IDS / IPS: Suricata is purely signature based, like an antivirus program from 30 years ago… only worse. Most signatures are simplistic, prone to false positives, and the alerts they generate do not provide much context to decide whether they warrant further investigation or can be ignored. I’m not positive about this, due to the minimal information provided, but I think many of the alerts I’ve received are for traffic that the firewall was going to drop anyways.

There are many things Ubiquiti could be doing to add value to Suricata alerts — pruning rulesets and providing more context would be a great start — but that would require substantial investment.
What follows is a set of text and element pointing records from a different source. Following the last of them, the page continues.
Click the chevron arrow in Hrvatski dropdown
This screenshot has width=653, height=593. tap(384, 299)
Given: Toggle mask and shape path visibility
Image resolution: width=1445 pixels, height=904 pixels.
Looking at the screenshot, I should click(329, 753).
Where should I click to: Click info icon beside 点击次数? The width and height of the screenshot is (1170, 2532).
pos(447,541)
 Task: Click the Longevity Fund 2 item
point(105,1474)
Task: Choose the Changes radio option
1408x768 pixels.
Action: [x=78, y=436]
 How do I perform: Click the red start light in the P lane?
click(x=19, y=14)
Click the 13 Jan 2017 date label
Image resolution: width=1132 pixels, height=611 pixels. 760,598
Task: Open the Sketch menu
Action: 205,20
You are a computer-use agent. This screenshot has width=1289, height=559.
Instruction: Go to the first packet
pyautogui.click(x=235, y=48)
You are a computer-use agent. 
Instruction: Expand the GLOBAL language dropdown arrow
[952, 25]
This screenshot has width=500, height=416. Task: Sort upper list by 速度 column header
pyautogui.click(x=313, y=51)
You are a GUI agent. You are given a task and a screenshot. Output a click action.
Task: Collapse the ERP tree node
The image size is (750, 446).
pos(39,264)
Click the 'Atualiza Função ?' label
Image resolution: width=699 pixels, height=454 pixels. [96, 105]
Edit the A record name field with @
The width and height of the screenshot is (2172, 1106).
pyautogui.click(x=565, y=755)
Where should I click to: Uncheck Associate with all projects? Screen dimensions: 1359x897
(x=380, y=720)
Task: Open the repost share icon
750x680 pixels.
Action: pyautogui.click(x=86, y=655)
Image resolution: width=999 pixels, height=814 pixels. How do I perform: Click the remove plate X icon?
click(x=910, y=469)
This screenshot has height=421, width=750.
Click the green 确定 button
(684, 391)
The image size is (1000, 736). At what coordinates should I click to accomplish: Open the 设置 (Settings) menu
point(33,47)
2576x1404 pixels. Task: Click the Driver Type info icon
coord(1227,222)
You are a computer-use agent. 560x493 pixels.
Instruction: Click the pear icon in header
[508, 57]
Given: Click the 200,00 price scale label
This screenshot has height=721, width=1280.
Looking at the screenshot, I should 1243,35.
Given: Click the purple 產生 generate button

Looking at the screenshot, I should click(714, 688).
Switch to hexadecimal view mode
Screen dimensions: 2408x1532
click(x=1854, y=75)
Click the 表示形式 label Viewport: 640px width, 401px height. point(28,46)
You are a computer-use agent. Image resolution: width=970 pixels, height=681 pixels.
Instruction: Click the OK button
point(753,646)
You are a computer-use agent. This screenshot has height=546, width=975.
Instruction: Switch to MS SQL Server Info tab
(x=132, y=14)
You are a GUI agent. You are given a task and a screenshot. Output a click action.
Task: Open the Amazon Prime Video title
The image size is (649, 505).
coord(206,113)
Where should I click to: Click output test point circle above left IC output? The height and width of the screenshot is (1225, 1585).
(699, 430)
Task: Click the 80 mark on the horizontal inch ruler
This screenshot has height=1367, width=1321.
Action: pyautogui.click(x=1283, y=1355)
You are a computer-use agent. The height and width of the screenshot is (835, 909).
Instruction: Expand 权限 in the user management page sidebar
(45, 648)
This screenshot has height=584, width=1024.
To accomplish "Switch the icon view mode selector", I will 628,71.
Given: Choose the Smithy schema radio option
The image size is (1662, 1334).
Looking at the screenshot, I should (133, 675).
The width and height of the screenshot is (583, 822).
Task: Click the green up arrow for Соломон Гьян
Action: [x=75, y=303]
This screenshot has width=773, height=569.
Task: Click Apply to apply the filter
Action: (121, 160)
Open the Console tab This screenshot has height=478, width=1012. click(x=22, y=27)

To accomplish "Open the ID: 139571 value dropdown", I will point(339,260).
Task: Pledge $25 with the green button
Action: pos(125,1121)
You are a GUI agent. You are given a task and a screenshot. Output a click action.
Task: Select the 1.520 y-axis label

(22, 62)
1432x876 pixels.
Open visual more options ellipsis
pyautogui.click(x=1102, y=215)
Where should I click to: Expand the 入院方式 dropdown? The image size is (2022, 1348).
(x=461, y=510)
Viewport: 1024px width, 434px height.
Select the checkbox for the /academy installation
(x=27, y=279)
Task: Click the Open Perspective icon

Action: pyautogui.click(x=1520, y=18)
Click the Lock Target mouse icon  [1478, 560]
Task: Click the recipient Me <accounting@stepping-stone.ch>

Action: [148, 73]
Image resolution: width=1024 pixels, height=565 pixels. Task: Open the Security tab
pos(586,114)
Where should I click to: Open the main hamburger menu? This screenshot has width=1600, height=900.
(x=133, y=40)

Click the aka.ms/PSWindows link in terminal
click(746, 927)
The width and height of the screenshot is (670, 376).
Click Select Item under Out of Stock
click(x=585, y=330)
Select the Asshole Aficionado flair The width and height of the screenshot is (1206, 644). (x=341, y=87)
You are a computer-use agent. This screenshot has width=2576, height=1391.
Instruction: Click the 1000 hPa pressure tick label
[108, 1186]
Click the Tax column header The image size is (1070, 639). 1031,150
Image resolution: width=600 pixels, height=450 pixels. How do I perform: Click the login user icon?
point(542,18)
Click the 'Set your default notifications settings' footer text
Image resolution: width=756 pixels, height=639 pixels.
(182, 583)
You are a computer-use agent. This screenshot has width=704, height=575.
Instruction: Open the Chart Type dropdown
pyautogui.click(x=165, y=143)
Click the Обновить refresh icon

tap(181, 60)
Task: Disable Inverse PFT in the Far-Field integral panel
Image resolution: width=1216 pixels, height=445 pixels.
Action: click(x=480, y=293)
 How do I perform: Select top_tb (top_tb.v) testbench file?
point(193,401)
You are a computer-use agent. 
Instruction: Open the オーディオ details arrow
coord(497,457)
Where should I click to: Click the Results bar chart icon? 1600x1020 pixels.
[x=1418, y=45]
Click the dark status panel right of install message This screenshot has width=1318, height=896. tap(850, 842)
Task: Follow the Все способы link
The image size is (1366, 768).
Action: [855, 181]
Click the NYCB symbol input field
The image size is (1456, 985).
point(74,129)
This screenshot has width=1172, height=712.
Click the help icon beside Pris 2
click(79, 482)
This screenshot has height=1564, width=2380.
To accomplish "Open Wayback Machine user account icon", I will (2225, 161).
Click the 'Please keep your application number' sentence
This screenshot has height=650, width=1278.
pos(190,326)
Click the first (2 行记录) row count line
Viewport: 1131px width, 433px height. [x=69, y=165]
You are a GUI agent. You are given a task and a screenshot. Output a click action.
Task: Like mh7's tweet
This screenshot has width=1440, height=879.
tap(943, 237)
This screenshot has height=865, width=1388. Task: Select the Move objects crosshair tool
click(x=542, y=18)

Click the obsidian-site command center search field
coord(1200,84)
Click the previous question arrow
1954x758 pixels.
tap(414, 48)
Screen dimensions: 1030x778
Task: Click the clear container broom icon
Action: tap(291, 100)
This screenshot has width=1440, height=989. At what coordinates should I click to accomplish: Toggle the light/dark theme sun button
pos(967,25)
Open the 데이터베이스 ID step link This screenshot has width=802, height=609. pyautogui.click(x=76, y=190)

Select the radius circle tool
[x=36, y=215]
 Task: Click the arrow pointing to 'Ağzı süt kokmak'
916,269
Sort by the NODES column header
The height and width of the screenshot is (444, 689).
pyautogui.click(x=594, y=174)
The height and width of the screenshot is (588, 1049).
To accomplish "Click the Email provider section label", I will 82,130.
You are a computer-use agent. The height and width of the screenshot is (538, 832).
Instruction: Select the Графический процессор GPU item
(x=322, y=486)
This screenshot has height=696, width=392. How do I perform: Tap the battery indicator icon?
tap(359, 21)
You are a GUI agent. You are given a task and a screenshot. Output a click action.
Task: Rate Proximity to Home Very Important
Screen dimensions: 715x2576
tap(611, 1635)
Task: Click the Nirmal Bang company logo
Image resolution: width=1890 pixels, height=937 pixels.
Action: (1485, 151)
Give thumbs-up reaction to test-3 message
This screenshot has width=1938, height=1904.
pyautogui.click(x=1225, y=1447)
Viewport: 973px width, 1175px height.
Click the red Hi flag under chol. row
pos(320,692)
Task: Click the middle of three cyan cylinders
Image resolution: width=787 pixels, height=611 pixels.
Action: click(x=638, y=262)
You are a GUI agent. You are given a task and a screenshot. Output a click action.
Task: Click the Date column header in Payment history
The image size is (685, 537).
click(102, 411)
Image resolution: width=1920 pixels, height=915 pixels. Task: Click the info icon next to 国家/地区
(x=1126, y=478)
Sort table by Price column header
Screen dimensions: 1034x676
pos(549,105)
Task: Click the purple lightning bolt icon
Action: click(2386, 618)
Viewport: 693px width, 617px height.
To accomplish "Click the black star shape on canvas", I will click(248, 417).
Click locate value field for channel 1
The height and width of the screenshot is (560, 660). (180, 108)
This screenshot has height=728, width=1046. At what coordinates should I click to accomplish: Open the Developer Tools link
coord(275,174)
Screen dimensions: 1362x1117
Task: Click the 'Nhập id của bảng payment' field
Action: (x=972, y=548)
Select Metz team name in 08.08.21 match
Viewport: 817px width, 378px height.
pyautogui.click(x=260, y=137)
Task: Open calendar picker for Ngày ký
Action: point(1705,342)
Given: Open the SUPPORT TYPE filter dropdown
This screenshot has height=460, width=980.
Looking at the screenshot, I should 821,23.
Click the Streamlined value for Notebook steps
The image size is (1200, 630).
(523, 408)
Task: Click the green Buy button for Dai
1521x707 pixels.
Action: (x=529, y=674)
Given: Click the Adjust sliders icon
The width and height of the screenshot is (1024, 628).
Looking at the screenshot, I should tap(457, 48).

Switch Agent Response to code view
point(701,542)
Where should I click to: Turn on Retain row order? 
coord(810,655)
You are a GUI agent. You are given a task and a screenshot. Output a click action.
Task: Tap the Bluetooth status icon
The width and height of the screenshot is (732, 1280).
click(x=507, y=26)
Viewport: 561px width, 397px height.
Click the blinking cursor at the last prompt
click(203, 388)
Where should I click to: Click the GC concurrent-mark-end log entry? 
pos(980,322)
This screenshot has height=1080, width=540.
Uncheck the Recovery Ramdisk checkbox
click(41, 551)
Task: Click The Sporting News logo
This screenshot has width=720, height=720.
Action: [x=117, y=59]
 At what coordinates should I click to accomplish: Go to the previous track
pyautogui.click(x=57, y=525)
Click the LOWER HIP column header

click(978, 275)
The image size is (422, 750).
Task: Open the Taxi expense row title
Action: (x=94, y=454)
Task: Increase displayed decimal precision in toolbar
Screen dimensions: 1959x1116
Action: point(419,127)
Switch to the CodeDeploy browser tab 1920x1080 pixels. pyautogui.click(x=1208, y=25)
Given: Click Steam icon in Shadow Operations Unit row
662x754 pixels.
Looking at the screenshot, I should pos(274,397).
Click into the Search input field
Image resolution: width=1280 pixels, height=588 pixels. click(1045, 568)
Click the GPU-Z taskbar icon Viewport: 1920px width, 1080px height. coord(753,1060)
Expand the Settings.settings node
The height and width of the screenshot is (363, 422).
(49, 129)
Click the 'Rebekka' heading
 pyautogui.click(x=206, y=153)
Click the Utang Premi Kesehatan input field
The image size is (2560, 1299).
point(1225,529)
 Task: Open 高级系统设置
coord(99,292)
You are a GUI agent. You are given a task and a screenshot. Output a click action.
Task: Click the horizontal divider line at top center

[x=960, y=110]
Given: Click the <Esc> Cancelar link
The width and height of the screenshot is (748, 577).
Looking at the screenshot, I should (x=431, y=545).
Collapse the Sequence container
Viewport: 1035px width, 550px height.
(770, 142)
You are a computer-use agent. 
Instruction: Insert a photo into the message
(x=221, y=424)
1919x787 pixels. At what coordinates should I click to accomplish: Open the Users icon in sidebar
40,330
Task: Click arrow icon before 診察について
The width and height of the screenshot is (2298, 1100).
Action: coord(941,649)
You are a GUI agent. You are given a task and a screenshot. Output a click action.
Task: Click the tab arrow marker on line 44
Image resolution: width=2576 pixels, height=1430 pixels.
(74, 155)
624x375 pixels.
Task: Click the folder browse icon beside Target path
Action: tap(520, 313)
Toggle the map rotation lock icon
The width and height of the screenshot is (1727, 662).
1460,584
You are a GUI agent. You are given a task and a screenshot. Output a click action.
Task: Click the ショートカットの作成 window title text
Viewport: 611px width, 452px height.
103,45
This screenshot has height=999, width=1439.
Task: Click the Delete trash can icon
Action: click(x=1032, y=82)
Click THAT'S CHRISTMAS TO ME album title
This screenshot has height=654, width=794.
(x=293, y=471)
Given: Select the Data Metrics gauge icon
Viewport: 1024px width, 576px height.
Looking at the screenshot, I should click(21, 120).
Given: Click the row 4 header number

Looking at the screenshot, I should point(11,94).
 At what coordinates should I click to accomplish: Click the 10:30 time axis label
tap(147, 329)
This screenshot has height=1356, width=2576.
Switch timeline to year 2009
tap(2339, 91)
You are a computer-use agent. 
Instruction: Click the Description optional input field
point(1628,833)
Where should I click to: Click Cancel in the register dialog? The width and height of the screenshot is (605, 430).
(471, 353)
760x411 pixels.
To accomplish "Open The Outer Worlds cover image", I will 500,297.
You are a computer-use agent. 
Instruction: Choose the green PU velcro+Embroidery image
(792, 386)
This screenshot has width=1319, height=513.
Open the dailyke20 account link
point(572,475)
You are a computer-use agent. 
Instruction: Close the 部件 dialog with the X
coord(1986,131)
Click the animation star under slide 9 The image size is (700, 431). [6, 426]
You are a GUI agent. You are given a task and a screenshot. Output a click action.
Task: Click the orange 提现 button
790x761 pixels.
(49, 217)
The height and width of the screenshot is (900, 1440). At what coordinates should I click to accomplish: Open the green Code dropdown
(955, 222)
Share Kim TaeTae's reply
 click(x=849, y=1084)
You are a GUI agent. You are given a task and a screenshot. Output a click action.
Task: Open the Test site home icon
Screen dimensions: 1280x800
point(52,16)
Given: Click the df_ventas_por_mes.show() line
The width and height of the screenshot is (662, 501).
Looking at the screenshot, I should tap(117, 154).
Zeek (Bro) is generally considered better than Suricata, in that it’s focussed on flagging anomalous traffic instead of depending on signatures, but turning that into a user-friendly solution also requires significant investment.

DNS Filtering: I’ve previously written about this. In short, they’ve delivered an extremely simplistic filtering solution that depends on redirecting DNS traffic to an undisclosed 3rd-party. The manner in which they’ve implement filtering is unsuitable for a broad range of common DNS scenarios and they’ve provided zero control beyond choosing from the 3rd-party’s three filtering options.

It’s not worth using. Use PiHole and / or OpenDNS at home. Subscribe to Cisco Umbrella for business filtering.

Network Scanners: The Endpoint Scanner is basically a point-in-time nmap. No history, no correlation with UniFi’s Client History data. The Internal Honeypot is also extremely simplistic — it seems to alert simply on connection attempts to particular ports.

GeoIP Filtering: Hey, it does exactly what’s expected! I wish it did more tho. In particular, I might like to drop traffic from some countries to particular ports (VPN-related) but not others (HTTP / HTTPS).

IP Reputation: Tor blocking and Restrict Access to Malicious IP Addresses do what they say, tho again, it’s unclear what the information source is and if 3rd-party disclosures are involved.

Missing Features: Competing Unified Threat Management solutions generally have features that Ubiquiti isn’t (yet) providing: A/V scanning, HTTP / HTTPS interception, email filtering, data loss (PII / PHI exfiltration) protection, integration with Network Access Protection / Network Access Control systems, and more.


At some level it’s great that Ubiquiti is making security tooling available to users with less technical expertise or budget. What’s not great is those are the demographics who will read the marketing and believe they’re getting much more than is actually being provided.